On July 7, 2022, the Consumer Financial Protection Bureau (CFPB) issued a legal interpretation that ensures that any company that uses and shares credit reports and background reports has permissible purposes per the Fair Credit Reporting Act. The reason behind the new advisory is to protect the public’s data privacy by making it evident that companies and users of credit reports have specific obligations they must follow. Additionally, the advisory emphasizes to covered entities the potential criminal liability for certain misconduct.
CFPB Director Rohit Chopra further discussed the advisory, stressing the importance of protecting Americans’ privacy, especially when large commercial firms are using constant surveillance to monetize Americans’ data. In a statement, the Director stated, “While Congress and regulators must do more to protect our privacy, the CFPB will be taking steps to use the Fair Credit Reporting Act to combat misuse and abuse of personal data on background screening and credit reports.”
The Fair Credit Reporting Act was enacted by Congress in 1970, and the purpose is to provide privacy protections throughout multiple sectors.

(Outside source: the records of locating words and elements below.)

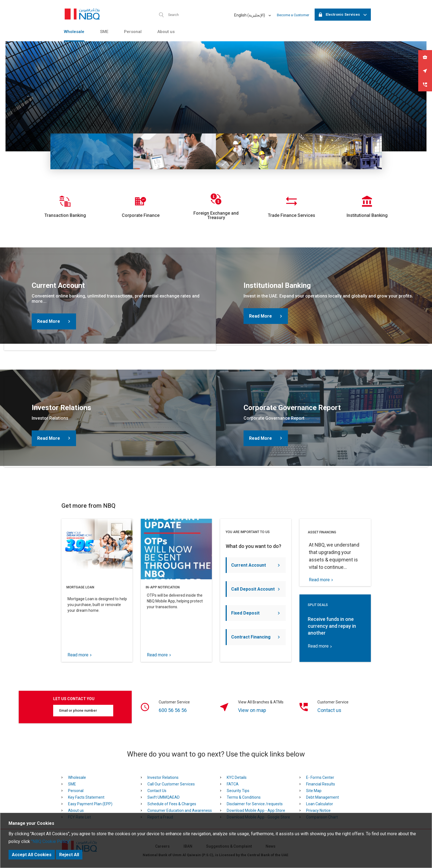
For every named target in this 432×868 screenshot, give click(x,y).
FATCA (232, 784)
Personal (133, 32)
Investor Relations (163, 777)
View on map (252, 710)
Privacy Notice (318, 810)
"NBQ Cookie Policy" (51, 841)
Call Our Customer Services (171, 784)
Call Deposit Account (255, 589)
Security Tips (238, 790)
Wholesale (74, 32)
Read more (79, 655)
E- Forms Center (320, 777)
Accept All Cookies (32, 855)
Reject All (69, 855)
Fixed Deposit (255, 613)
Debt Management (322, 797)
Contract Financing (255, 637)
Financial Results (320, 784)
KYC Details (236, 777)
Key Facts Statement (86, 797)
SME (104, 32)
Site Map (314, 790)
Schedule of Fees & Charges (172, 804)
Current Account (255, 565)
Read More (54, 321)
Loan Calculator (320, 804)
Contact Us (157, 790)
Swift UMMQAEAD (164, 797)
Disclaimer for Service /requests (255, 804)
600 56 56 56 (173, 710)
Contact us (329, 710)
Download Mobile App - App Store (256, 810)
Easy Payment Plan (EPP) (90, 804)
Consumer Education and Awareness (179, 810)
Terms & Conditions (243, 797)
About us (166, 32)
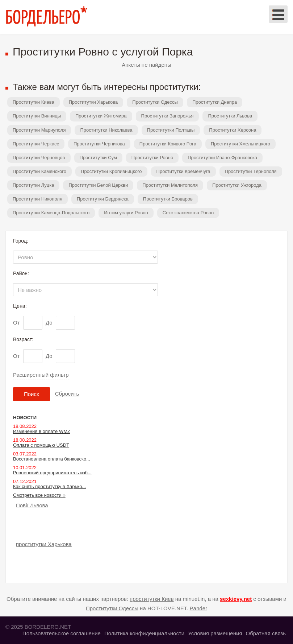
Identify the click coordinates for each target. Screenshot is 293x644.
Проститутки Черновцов (39, 157)
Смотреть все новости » (39, 495)
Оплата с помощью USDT (41, 445)
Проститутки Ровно (152, 157)
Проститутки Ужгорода (237, 185)
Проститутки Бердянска (102, 199)
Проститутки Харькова (93, 102)
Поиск (32, 394)
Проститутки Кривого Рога (168, 144)
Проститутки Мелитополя (170, 185)
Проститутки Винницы (37, 116)
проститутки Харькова (44, 544)
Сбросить (67, 393)
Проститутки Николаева (106, 130)
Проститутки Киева (33, 102)
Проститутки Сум (98, 157)
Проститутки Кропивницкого (111, 171)
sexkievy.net (236, 599)
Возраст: (23, 339)
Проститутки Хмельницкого (240, 144)
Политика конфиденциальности (144, 633)
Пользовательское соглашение (62, 633)
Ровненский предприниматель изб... (52, 472)
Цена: (20, 306)
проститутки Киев (152, 599)
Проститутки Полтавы (171, 130)
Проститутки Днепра (214, 102)
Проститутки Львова (230, 116)
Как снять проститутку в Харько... (49, 486)
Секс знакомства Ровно (188, 212)
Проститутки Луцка (33, 185)
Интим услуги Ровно (126, 212)
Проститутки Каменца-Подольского (51, 212)
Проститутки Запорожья (167, 116)
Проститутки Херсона (233, 130)
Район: (21, 273)
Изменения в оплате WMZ (42, 431)
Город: (21, 241)
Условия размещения (215, 633)
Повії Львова (32, 505)
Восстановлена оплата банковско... (51, 459)
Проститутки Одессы (155, 102)
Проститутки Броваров (168, 199)
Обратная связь (265, 633)
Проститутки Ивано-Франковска (222, 157)
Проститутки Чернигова (99, 144)
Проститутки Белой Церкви (98, 185)
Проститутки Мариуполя (39, 130)
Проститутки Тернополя (251, 171)
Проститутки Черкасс (36, 144)
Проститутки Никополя (37, 199)
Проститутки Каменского (39, 171)
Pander (198, 608)
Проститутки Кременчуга (183, 171)
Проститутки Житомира (101, 116)
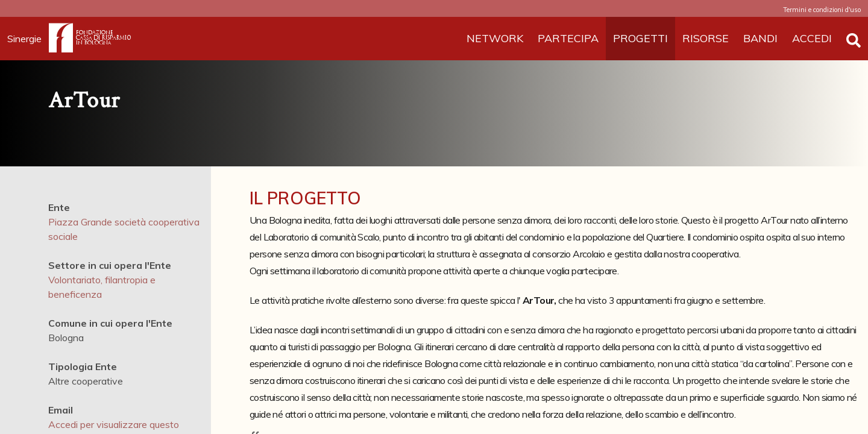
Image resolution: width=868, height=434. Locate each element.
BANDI (760, 38)
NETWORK (495, 38)
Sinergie (28, 39)
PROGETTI (640, 38)
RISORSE (705, 38)
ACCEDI (812, 38)
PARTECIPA (568, 38)
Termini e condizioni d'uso (822, 10)
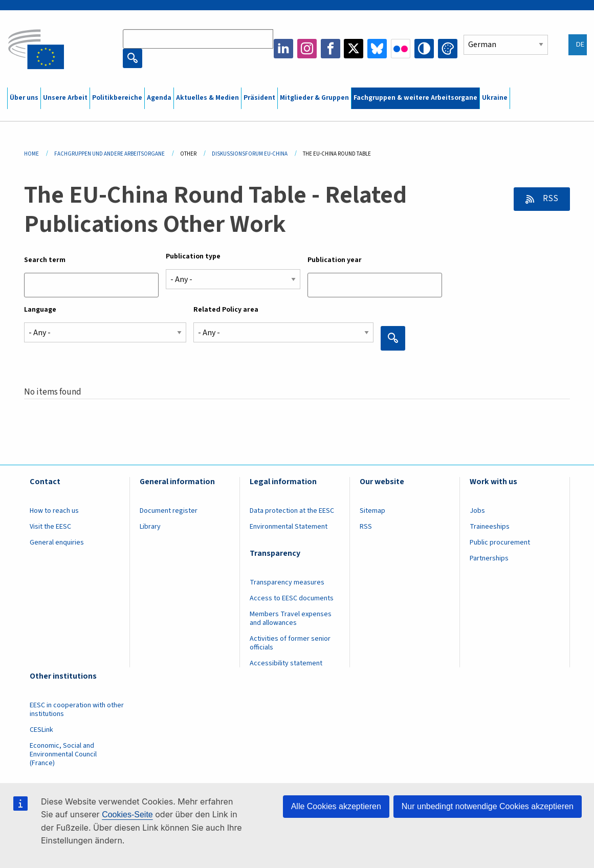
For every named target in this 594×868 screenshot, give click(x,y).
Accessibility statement (286, 663)
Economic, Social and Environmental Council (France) (63, 754)
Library (150, 527)
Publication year (335, 260)
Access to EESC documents (292, 598)
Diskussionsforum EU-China (250, 154)
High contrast (424, 49)
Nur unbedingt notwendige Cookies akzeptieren (488, 806)
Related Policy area (226, 310)
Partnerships (489, 558)
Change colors (448, 49)
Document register (168, 511)
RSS (549, 199)
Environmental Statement (289, 527)
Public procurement (500, 542)
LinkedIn (283, 49)
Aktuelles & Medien (207, 98)
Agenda (159, 98)
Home (31, 154)
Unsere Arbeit (65, 98)
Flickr (401, 49)
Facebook (331, 49)
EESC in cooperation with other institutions (77, 709)
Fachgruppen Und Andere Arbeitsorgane (109, 154)
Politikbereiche (117, 98)
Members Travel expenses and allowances (291, 618)
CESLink (41, 730)
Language (40, 310)
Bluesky (377, 49)
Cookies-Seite (127, 814)
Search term (45, 260)
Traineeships (490, 527)
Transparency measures (287, 582)
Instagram (307, 49)
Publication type (193, 256)
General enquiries (57, 542)
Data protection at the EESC (292, 511)
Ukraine (495, 98)
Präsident (259, 98)
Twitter (354, 49)
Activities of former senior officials (290, 643)
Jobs (477, 511)
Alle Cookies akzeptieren (336, 806)
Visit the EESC (50, 527)
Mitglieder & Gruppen (314, 98)
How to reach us (54, 511)
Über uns (24, 98)
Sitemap (372, 511)
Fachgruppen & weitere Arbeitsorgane (415, 98)
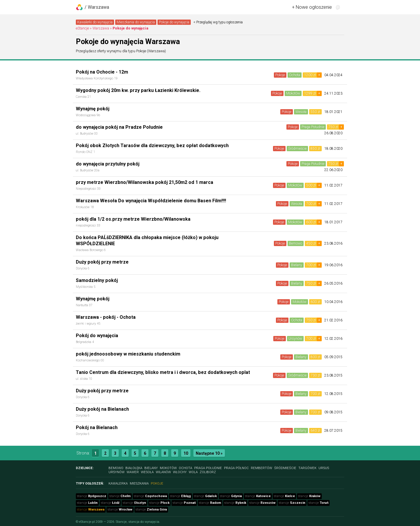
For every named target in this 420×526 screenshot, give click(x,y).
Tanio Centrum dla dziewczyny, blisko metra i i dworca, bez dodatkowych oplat (163, 372)
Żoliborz (208, 472)
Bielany (297, 265)
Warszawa (101, 28)
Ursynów (295, 339)
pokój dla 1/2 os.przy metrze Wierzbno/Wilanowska (133, 219)
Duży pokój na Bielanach (102, 409)
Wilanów (163, 472)
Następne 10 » (209, 453)
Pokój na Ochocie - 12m (102, 72)
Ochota (295, 75)
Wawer (133, 472)
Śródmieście (297, 149)
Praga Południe (313, 127)
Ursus (324, 468)
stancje (92, 496)
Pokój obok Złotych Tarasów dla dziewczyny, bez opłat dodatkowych (152, 145)
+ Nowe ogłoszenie (312, 7)
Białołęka (134, 468)
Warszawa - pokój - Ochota (106, 317)
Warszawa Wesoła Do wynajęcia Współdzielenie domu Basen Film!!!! (151, 201)
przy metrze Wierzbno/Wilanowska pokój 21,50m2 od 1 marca (144, 182)
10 (186, 453)
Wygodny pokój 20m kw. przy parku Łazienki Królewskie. (138, 90)
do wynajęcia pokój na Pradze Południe (119, 127)
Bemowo (295, 243)
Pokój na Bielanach (97, 427)
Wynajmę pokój (92, 109)
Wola (193, 472)
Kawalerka (118, 483)
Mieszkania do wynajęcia (136, 22)
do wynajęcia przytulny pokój (108, 164)
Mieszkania (139, 483)
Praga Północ (236, 468)
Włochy (180, 472)
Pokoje (280, 75)
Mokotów (293, 93)
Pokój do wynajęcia (97, 335)
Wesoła (301, 112)
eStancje (82, 28)
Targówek (307, 468)
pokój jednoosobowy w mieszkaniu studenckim (128, 354)
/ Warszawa (97, 7)
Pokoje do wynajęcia (174, 22)
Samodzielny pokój (97, 280)
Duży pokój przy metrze (102, 262)
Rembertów (261, 468)
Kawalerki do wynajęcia (95, 22)
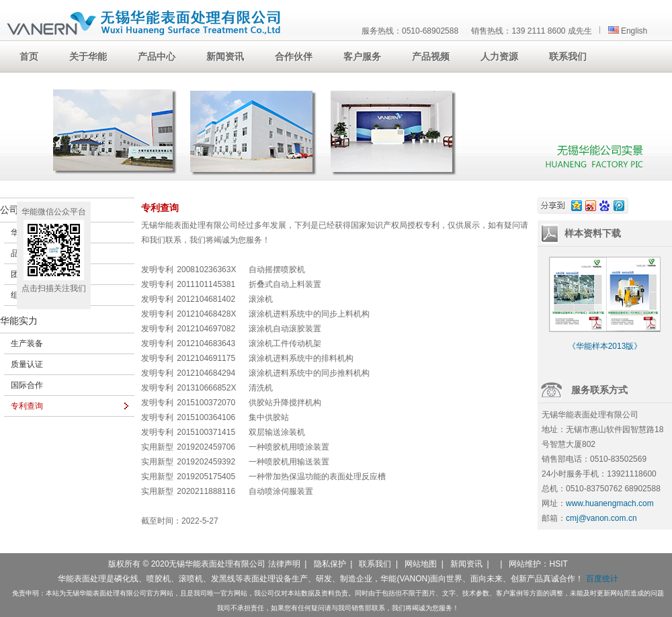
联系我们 (375, 564)
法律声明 (284, 564)
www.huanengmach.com (610, 503)
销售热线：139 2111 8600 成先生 (531, 31)
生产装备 (27, 343)
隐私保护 (330, 564)
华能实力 (19, 321)
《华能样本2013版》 (605, 346)
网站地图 (421, 564)
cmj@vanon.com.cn (601, 518)
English (628, 31)
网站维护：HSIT (538, 564)
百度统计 (602, 579)
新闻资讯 (466, 564)
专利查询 (27, 406)
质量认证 (27, 364)
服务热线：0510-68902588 (410, 31)
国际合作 (27, 385)
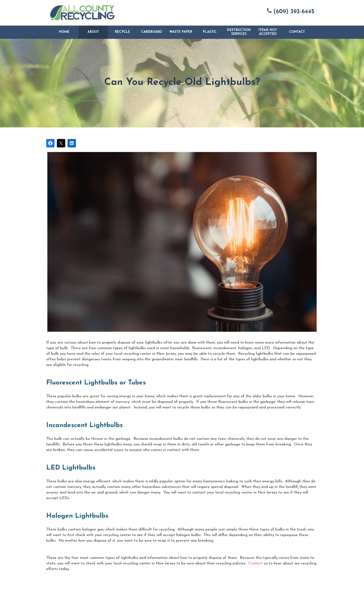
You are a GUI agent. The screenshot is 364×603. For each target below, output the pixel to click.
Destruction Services (239, 32)
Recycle (122, 32)
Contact (297, 32)
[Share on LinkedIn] (72, 143)
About (93, 32)
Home (64, 32)
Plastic (210, 32)
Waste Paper (181, 32)
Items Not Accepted (268, 32)
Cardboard (152, 32)
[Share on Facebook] (50, 143)
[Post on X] (61, 143)
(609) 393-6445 (291, 11)
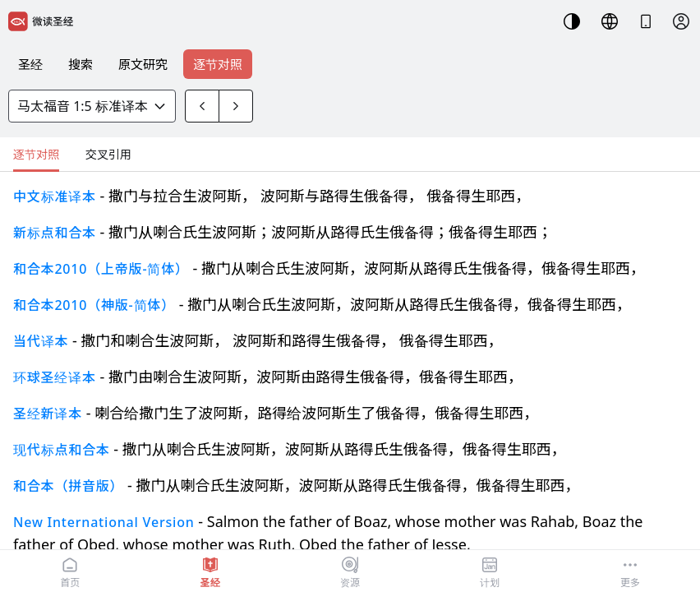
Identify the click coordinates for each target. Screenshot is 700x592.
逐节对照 (218, 64)
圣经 (30, 64)
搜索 (81, 64)
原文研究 (143, 64)
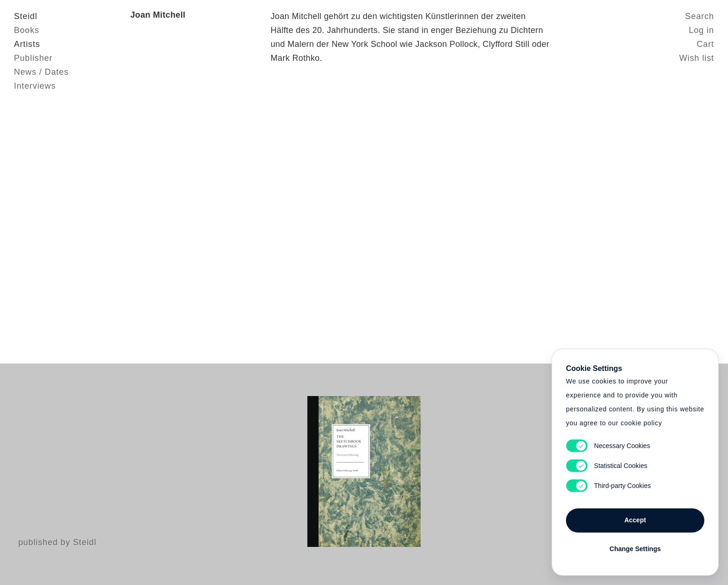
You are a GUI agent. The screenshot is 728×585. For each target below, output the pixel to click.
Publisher (33, 58)
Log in (702, 30)
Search (700, 16)
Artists (27, 44)
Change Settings (635, 549)
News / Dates (41, 72)
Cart (705, 44)
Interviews (35, 86)
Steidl (26, 16)
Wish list (696, 58)
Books (26, 30)
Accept (635, 520)
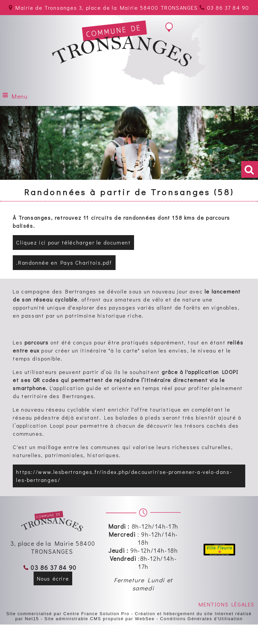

The Fair Credit Reporting Act safeguards fair and accurate reporting, and users who buy the information must have a legally permissible purpose. Examples of permissible purposes, include using consumer reports for credit, insurance, and housing or employment decisions.
The new advisory will hold any company or user of credit reports responsible if they violate the permissible purpose standard of the Fair Credit Reporting Act. The advisory notes explicitly:
- Insufficient matching procedures can result in credit reporting companies providing reports to entities without a permissible purpose.
- It is unlawful to provide “possible matches” of credit reports of multiple people.
- Disclaimers about insufficient matching procedures do not fix a failure to take reasonable steps to ensure the permissible purpose standard.
- Users of credit reports are required to guarantee that they do not violate a person’s privacy by attaining a credit report when they lack a permissible purpose for doing so.
Further, the new advisory reminds covered companies of the criminal liability provisions that are in the Fair Credit Reporting Act. For example, a covered entity can face criminal liability for obtaining an individual’s background report under pretenses or by giving a background report to an unauthorized individual. The CFPB has continued to make strides in ensuring credit reporting companies and other entities obey the Fair Credit Reporting Act, exemplified below:
- Release an annual list of credit reporting companies so the public can hold them accountable by exercising their right to see what personal information these companies have and take action if the companies are violating the Fair Credit Reporting Act.
- Issued a bulletin to stop illicit medical debt collection and credit reporting.
- Highlighted challenges American consumers face regarding medical billing and credit reports being used as weapons to force payments of allegedly unpaid medical bills.
- Spotlighted that credit reporting companies and tenant and employment screening companies are violating the Fair Credit Reporting Act by engaging in false identification of consumers.